Nassau, The Bahamas – Seventeen persons have been remanded to Her Majesty’s Prisons, Fox Hill, for breach of the terms of the Electronic Monitoring System, Minister of National Security the Hon. O.A.T. “Tommy” Turnquest said.
The programme is currently being implemented in Grand Bahama, Abaco and Exuma.
Mr. Turnquest said the statistics speak to the success of the programme.
“In fact, the programme is so effective that officials from Trinidad and Tobago have visited us and have now implemented the electronic monitoring programme with the same international partners and providers (that The Bahamas uses),” Mr. Turnquest added.
The Electronic Monitoring System was implemented in December, 2010 to assist officials with “reducing the sentenced inmate population of Her Majesty’s Prisons and to better monitor persons who are placed on bail.”
It is able to police the whereabouts of an individual “and has been very effective in assisting the police in solving crimes.”
“Indeed, that has been the experience of our Police Force,” Mr. Turnquest said.
Mr, Turnquest said 162 offenders assigned to the Electronic Monitoring Programme as of Monday, October 17, 2011, were being “actively monitored” by the Electronic Monitoring Centre at a cost of $15 per day – a savings of $23 per day as opposed to inmates who are incarcerated at Her Majesty’s Prisons.
“We are completely satisfied with the Electronic Monitoring Programme and are assured that the programme helps with the prevention of crime, and can help control the number of recurring offences by those on bail,” Mr. Turnquest said.
The National Security Minister said despite the successes of the programme, the “yeoman’s job” the members of the Royal Bahamas Police Force have been doing in removing alleged criminals from the streets, and the work of officials in bringing cases to court in a timely manner, “the truth of the matter” is that there are still too many persons on bail committing criminal offences.
“Section 19 (3) of our Constitution provides that a person be brought before the courts and tried within a reasonable time or be released either unconditionally or upon reasonable conditions. We need to try these cases in a reasonable time,” Mr. Turnquest said.
“These persons are creating havoc on our streets and in our neighbourhoods. I echo the frustration of the Police who work hard in taking alleged criminals off the streets only to have them return to commit more crimes.”

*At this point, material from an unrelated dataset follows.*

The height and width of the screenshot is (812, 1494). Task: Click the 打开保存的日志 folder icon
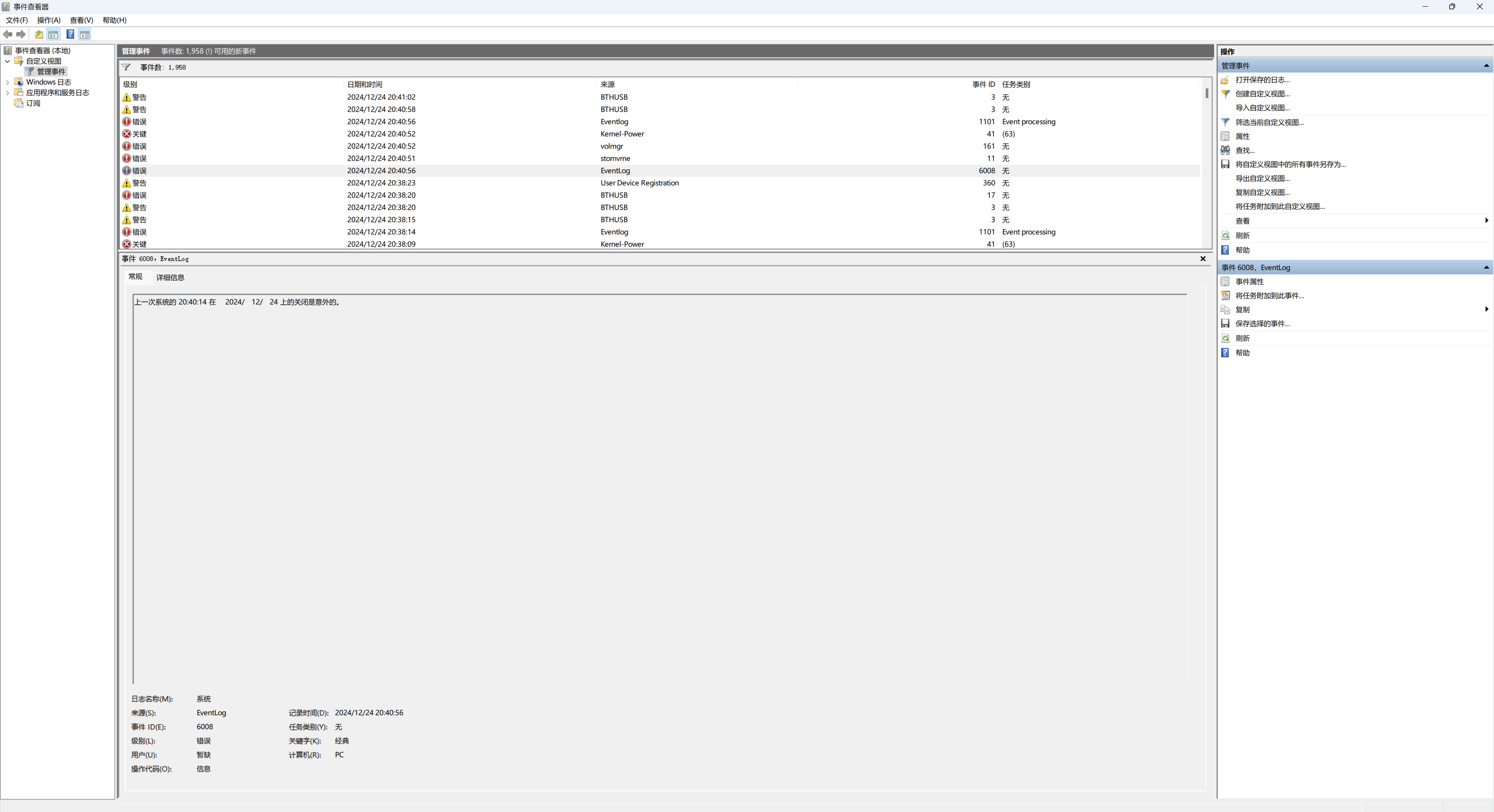(x=1225, y=80)
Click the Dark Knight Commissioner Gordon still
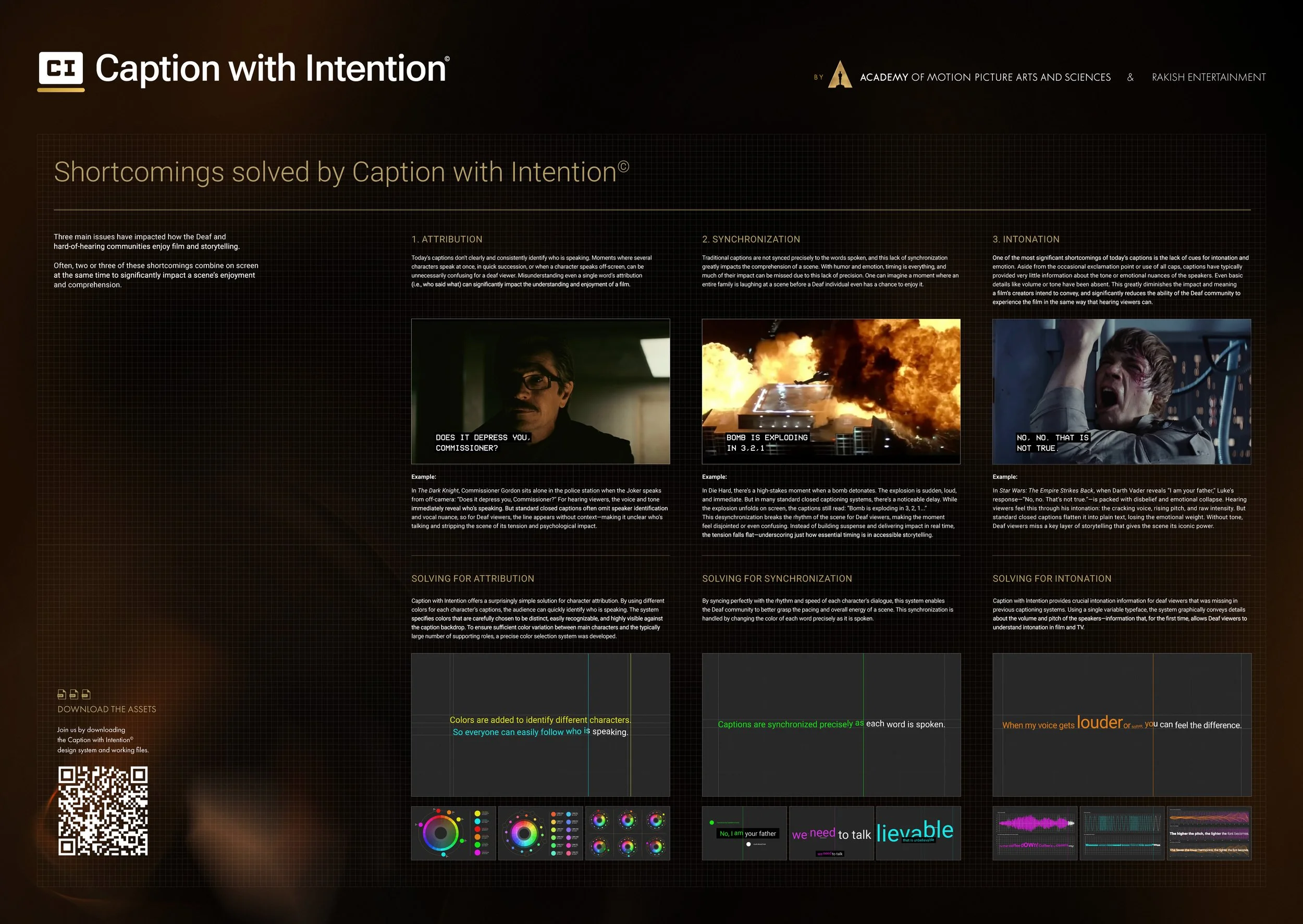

Mr. Turnquest said the compendium of anti-crime bills debated in the House of Assembly recently should help to resolve the majority of these issues – particularly those aspects that relate to the granting of bail and amendments to the criminal justice system and the Dangerous Drugs and Firearms Acts.
“This government, over time, has implemented considered and practical strategies and programmes to address crime in The Bahamas,” Mr. Turnquest said. “The sustained results of our efforts will not necessarily be seen overnight as addressing the root causes of crime involves investment in a range of socio-economic initiatives before we see the transformation of our society.”